One key psychologist (Michel Dugas) has completed a number of years research on why people worry, which has led to strong evidence showing that people who worry more tend to have a lower tolerance to having uncertainty in their lives.  The best way to imagine this is by thinking of situations or possibilities in which the outcome or result is unclear.  All of the hypothetical worries above have elements of uncertainty to them.

In the same way as people with physical allergies (such as nut allergies) experience large reactions in their bodies to only small amounts of the thing that they are allergic to (for example someone with a nut allergy having a big physical reaction to a small peanut), it is suggested that people with generalised anxiety disorder type symptoms tend to experience large reactions in the mind to potentially only small amounts of uncertainty.  In this case the large reaction is a feeling of anxiety that people try to reduce through worrying and thinking about the situation even more in order to try and make it seem more certain.  The downside to this of course if that, because there isn’t a practical problem to solve, they get exposed to more hypothetical worries which actually increases the amount of uncertainty they see in the situation!

One area Dugas suggests people with problematic worry explore is gradually increasing their tolerance to having uncertainty in their lives.  There are a number of ways to do this, but a great place to start is by writing down a list of activities you can do or be involved in where there are different amounts of uncertainty.  For example, trying a new food and being uncertain whether you will like it or not.  Or trying a new route to work and being uncertain if you have estimated the amount of time correctly.

By thinking of a number of these types of uncertain situations you can rank them in order from the least anxiety provoking, right through to the most anxiety provoking.  Gradually work your way through the list, whilst avoiding worrying or focusing on the outcome of the task as a way to slowly build up your own tolerance to uncertainty in your life.


What Help Can I Get to Stop Worrying?

There are some great resources out there to help you stop worrying.  A good place to start is trying out the ideas above and seeing how you get on.

If you need more help or information then some Cognitive Behavioural Therapy self-help books also provide a great option to find out more – for example, ‘Overcoming Worry’ by Mark Freeston, which provides a similar approach to the ideas above.

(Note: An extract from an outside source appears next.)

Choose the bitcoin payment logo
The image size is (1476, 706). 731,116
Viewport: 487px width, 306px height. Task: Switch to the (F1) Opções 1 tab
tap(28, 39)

Your GP is also able to arrange a referral to a local NHS service for you, if this is likely to be helpful.  For problems such as Generalised Anxiety Disorder, Cognitive Behavioural Therapy is usually the recommended first treatment – before trying things like medication or other types of psychotherapy.

Another good place to get help is finding a local private Cognitive Behavioural Therapist.  Whilst fees to see a private therapist can be a little higher than options such as counselling, it is usually worth paying slightly more to get the right treatment.  This is especially important when you are working with worry, as it is not uncommon for counsellors (that often have a lower level of qualification and experience than BABCP accredited CBT Therapists) to actually invite clients to discuss their worries more in session, which is potentially a strategy that will make the problem even worse than it was before seeing them.